Algodoneros de Unión Laguna – No. 35
- Pitcher
- Born: January 2, 1993 (age 33) Nueva Gerona, Cuba
- Bats: RightThrows: Right

Professional debut
- MLB: September 9, 2018, for the Arizona Diamondbacks
- NPB: March 31, 2023, for the Yomiuri Giants

MLB statistics (through 2022 season)
- Win–loss record: 3–8
- Earned run average: 4.39
- Strikeouts: 92

NPB statistics (through 2023 season)
- Win–loss record: 0–1
- Earned run average: 4.05
- Strikeouts: 2
- Stats at Baseball Reference

Teams
- Arizona Diamondbacks (2018–2021); New York Mets (2022); Yomiuri Giants (2023);

= Yoan López =

Cuban baseball player (born 1993)

Yoan López Leyva (born January 2, 1993) is a Cuban professional baseball pitcher for the Algodoneros de Unión Laguna of the Mexican League.
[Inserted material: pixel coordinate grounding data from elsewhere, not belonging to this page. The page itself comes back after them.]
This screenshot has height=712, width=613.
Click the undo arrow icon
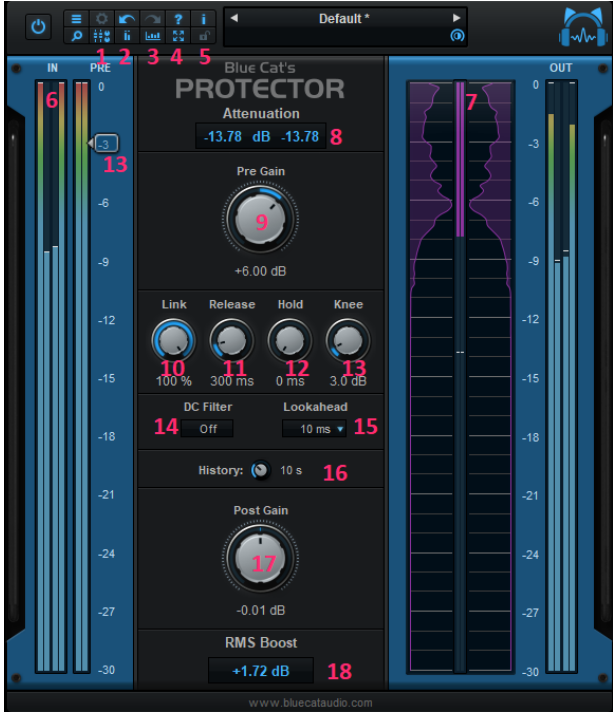click(x=127, y=19)
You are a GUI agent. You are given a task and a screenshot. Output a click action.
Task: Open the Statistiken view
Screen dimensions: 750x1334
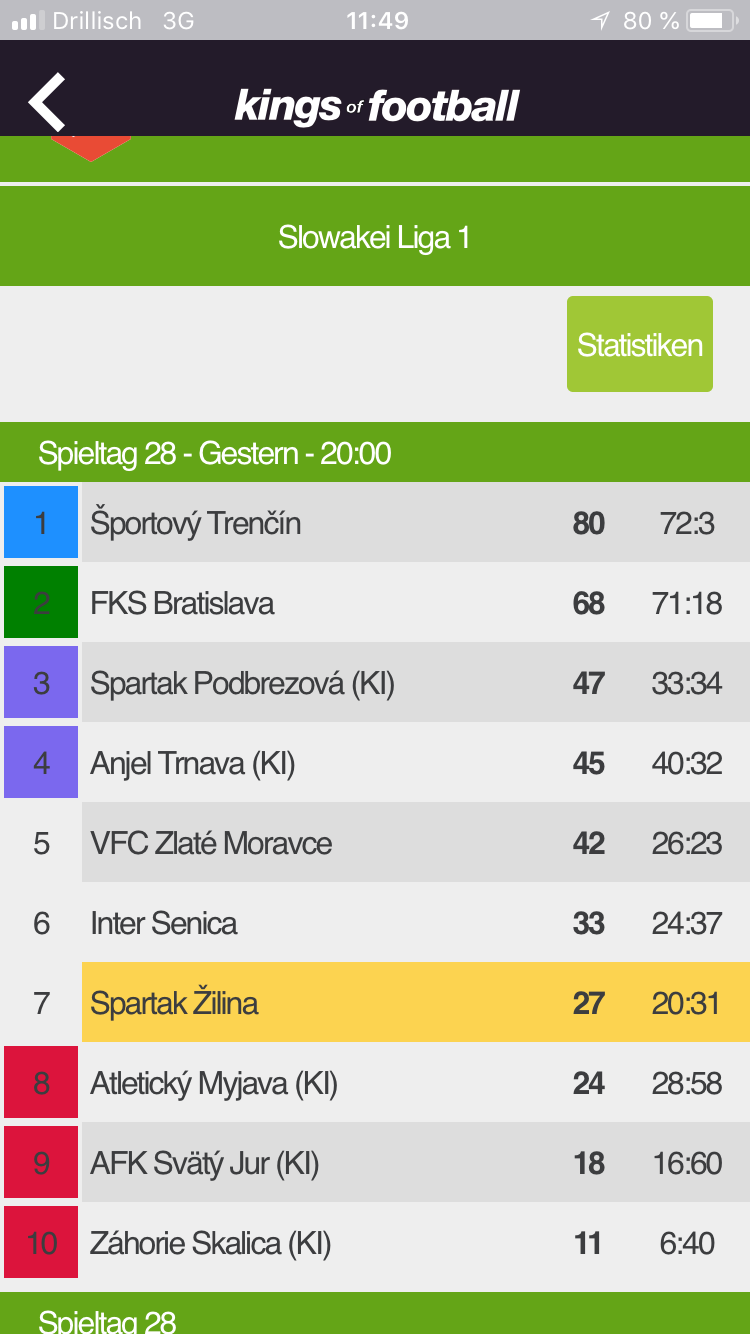[x=640, y=344]
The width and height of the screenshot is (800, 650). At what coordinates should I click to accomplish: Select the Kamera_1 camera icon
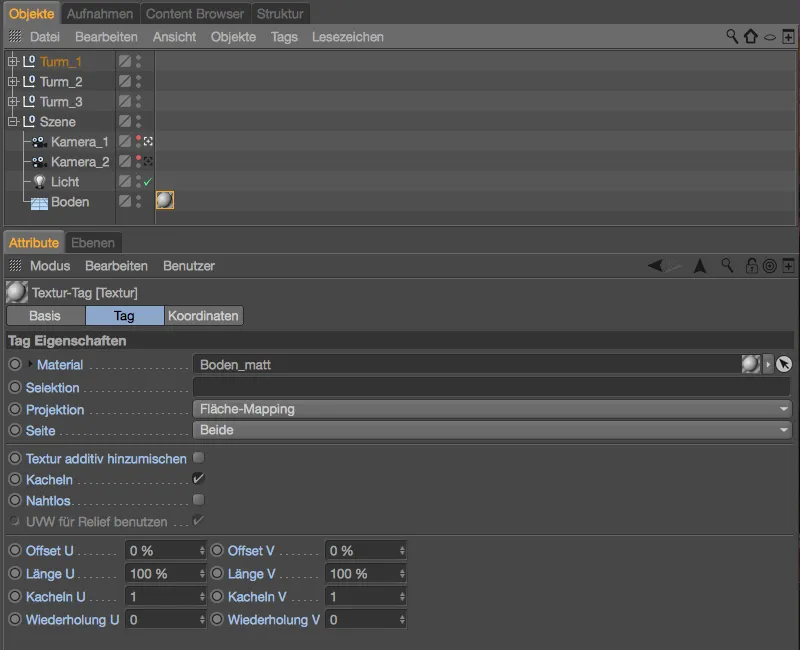pyautogui.click(x=38, y=141)
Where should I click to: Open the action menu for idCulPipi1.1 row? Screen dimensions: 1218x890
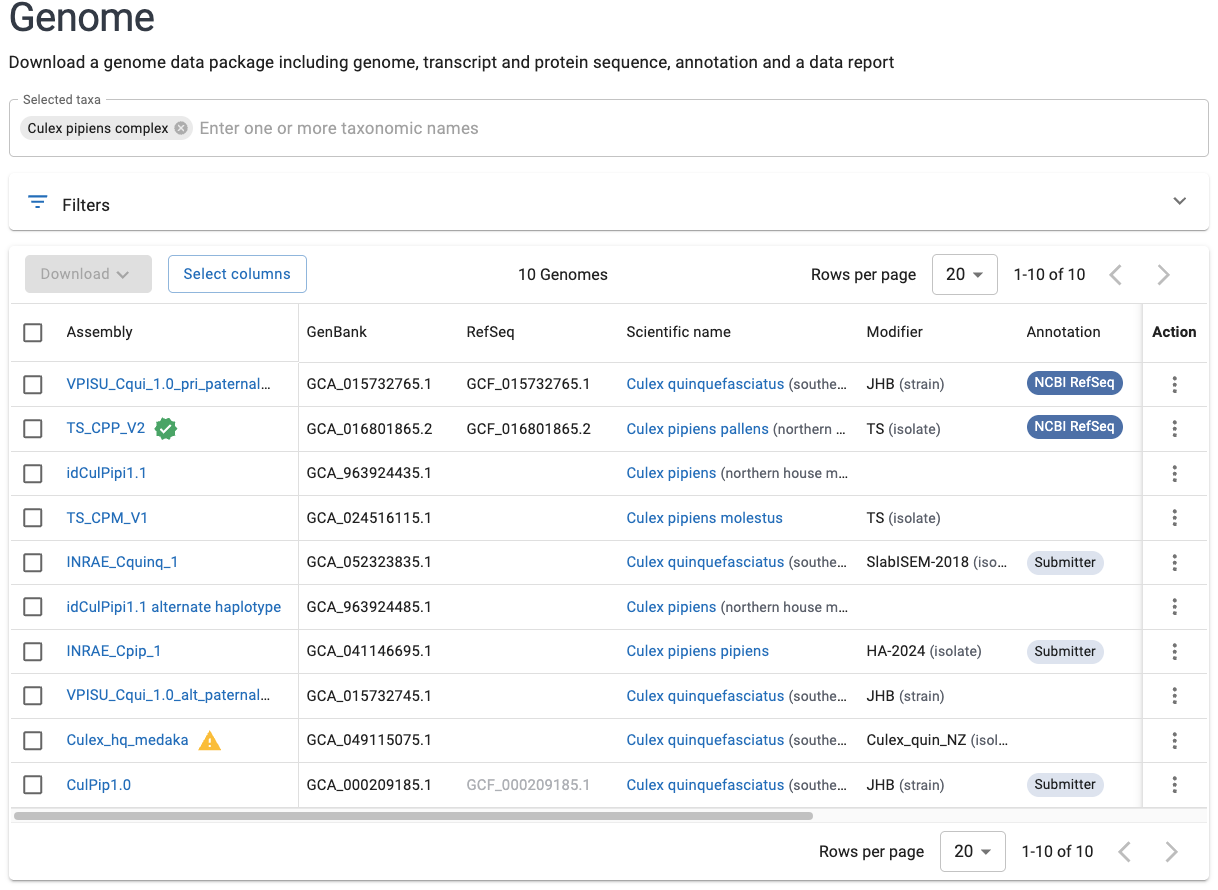coord(1174,473)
He has previously played in Major League Baseball (MLB) for the Arizona Diamondbacks and New York Mets, and in Nippon Professional Baseball (NPB) for the Yomiuri Giants.

==Career==
===Arizona Diamondbacks===
López played three seasons for the Isla de la Juventud in the Cuban National Series. He defected from Cuba in 2014 to pursue a career in Major League Baseball (MLB). In his final season in Cuba, he had a 3.12 earned run average (ERA) with 28 strikeouts in 49 innings pitched. He received interest from numerous teams, including the New York Yankees, San Francisco Giants, and San Diego Padres before signing with the Arizona Diamondbacks. In 2015, he played for both the Arizona League Diamondbacks of the Rookie-level Arizona League and the Mobile BayBears of the Double–A Southern League, pitching to a combined 2–6 record and 4.17 ERA in 54 innings between both teams.
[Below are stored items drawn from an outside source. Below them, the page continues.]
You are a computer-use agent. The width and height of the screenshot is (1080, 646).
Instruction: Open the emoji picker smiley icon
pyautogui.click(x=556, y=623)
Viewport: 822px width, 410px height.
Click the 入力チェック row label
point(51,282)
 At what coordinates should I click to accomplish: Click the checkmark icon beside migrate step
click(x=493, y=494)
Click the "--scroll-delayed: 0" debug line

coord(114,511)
In 2016, López pitched for Mobile. He struggled, posting a 5.52 ERA in 62 innings, and left the team with the intention to retire. However, he returned to the organization in September 2016 to pitch for the Diamondbacks' Arizona League affiliate. He spent 2017 with the Visalia Rawhide of the High–A California League and posted a 2–0 record with a 0.88 ERA along with 56 strikeouts in 30 2/3 innings. In 2018, he pitched for the Jackson Generals of the Southern League.
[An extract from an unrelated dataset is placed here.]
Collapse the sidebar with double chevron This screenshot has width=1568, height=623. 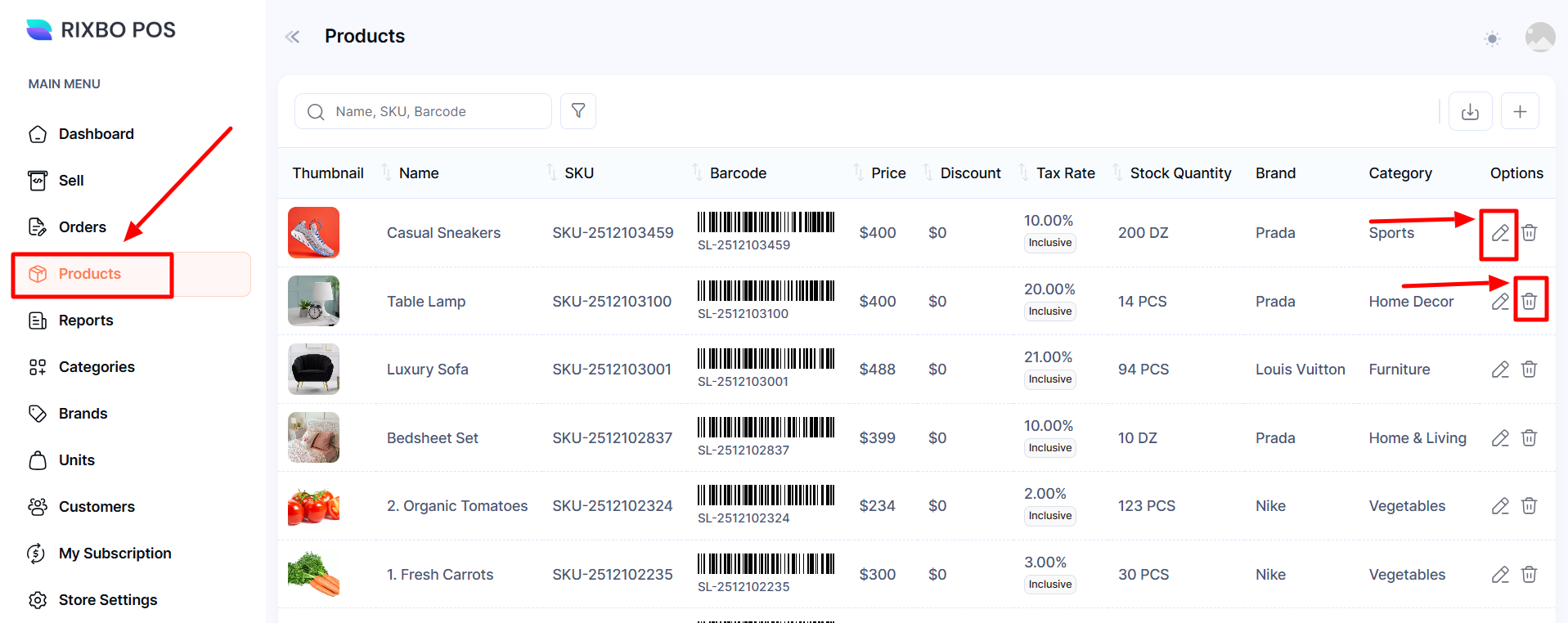292,37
The Diamondbacks promoted him to the major leagues on September 3. López faced the Atlanta Braves six days later in his major league debut, giving up 2 home runs and a triple in his first 8 pitches. In 2019, he pitched out of the bullpen for Arizona, appearing in 70 games. In 2020, López pitched to a 5.95 ERA with 16 strikeouts and 9 walks in 19.2 innings of work. After recording a 6.57 ERA in 13 appearances, López was designated for assignment on May 20, 2021.

===Atlanta Braves===
On May 22, 2021, López was traded to the Atlanta Braves in exchange for Deivi Estrada and was assigned to the Triple-A Gwinnett Stripers. In 32 appearances for Triple-A Gwinnett, López went 3–2 with a 3.03 ERA and 35 strikeouts. On November 22, López was designated for assignment by the Braves.

===New York Mets===
On November 29, 2021, López was claimed off of waivers by the Philadelphia Phillies. On March 16, 2022, López was designated for assignment by Philadelphia after the signing of Odúbel Herrera was made official. On March 18, he was claimed again, this time by the Miami Marlins. On March 27, 2022, Lopez was designated for assignment following the waiver claim of Tommy Nance.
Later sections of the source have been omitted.